A medida que en estos días recobra relevancia el posible hackeo ruso en contra de la candidatura demócrata en la elección estadounidense, quiero recuperar el postulado de que las relaciones internacionales se han transformado de manera radical en el último lustro, particularmente como resultado de tres tendencias: el desarrollo de nuevas tecnologías de información y comunicación, el papel de nuevos actores no estatales y el surgimiento de una nueva agenda de seguridad internacional. Las tres están interrelacionadas y se retroalimentan una a la otra, lo cual explica que las redes sociales se usen ya como arma y que el internet sea uno de los principales teatros de batalla y de cálculo geopolítico. Hoy hay 3.4 mil millones de usuarios de internet, a la vez que se emiten cerca de 500 millones de tuits diarios y se suben el equivalente de siete horas de video a YouTube cada segundo. Con 1.7 mil millones de usuarios, Facebook sería el “país” más grande del mundo, y 62% de las personas en Estados Unidos obtienen sus noticias de redes sociales. Y eso que aún no nos encontramos en la cresta de la ola; casi la mitad de la población adulta del mundo todavía no está en línea. Pero las redes sociales ya han revolucionado nuestras vidas, desde cómo comprar un producto hasta encontrar una pareja, redefiniendo de paso mecanismos de interacción social. Las redes son ciertamente un espejo que refleja todo tipo de intereses y tendencias humanas, abarcando ineluctablemente al poder. No sorprende por ende que estas plataformas digitales hoy estén también transformando cómo hacemos política y la manera en la cual interactúan naciones y actores no estatales. Si en el siglo XIX Clausewitz concebía la guerra como la continuación de la política por otros medios, no nos debe extrañar que hoy en el sistema internacional las redes sociales se estén erigiendo en la continuación de la guerra por otros medios.
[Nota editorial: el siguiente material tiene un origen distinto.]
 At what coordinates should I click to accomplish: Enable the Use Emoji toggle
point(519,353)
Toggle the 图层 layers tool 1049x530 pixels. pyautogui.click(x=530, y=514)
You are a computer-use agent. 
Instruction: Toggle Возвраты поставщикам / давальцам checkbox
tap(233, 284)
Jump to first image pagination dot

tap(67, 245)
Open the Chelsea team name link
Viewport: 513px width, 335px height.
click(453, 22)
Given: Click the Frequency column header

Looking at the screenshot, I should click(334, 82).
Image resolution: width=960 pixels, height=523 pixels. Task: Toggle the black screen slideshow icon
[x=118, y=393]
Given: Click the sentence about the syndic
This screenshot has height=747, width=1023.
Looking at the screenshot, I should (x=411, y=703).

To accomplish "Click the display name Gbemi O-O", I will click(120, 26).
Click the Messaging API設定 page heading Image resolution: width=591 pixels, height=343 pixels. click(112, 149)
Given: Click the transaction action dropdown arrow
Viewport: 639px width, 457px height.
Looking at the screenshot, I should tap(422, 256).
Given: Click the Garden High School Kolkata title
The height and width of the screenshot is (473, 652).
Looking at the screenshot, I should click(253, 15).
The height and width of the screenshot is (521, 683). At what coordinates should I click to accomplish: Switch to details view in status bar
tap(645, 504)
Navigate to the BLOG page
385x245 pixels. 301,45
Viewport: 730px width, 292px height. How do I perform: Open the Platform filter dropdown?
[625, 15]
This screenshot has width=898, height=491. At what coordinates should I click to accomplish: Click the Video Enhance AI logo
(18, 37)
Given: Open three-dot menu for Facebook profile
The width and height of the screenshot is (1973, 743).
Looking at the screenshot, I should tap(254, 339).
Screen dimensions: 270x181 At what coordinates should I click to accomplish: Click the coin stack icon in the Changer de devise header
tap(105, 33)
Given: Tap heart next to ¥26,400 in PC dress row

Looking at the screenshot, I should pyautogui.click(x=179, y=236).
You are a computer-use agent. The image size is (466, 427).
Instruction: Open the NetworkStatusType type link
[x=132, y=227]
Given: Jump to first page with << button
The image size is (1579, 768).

La noción de que las redes sociales podían ser utilizadas para detonar cambio arrancó en Moldavia en 2009 con las elecciones de ese año, y cogió fuerza durante la Primavera Árabe de 2011. El común denominador de esa lectura era que gobiernos autoritarios o cerrados estaban amenazados por el poder del individuo y de colectivos sociales usando herramientas de sociedades abiertas, como el internet. Sin embargo, rápidamente se desató una opinión pendular a contracorriente. Como apuntaría poco después el sociólogo canadiense Malcolm Gladwell, pronto fue evidente que la revolución no podría ser tuiteada; a cinco años de convulsión en el norte de África y Medio Oriente, Egipto está hoy gobernado por el ejército, Arabia Saudita bombardea a los rebeldes en Yemen y la oposición siria ha sido machacada. Pero ello no implica que las redes sociales no pueden ser usadas como herramientas inherentemente desestabilizadoras del estatus quo. Terroristas, grupos sociales o el Estado mismo hoy están usando estas plataformas y su capilaridad para la propaganda y el miedo, para controlar, desinformar y fragmentar, potenciar trolls, bots y campañas negativas en internet, o como un instrumento más en el arsenal de poder duro de una nación. El uso de estas herramientas, ya sea por parte de ISIS o en la elección presidencial en EU, son ejemplos claros de estos patrones.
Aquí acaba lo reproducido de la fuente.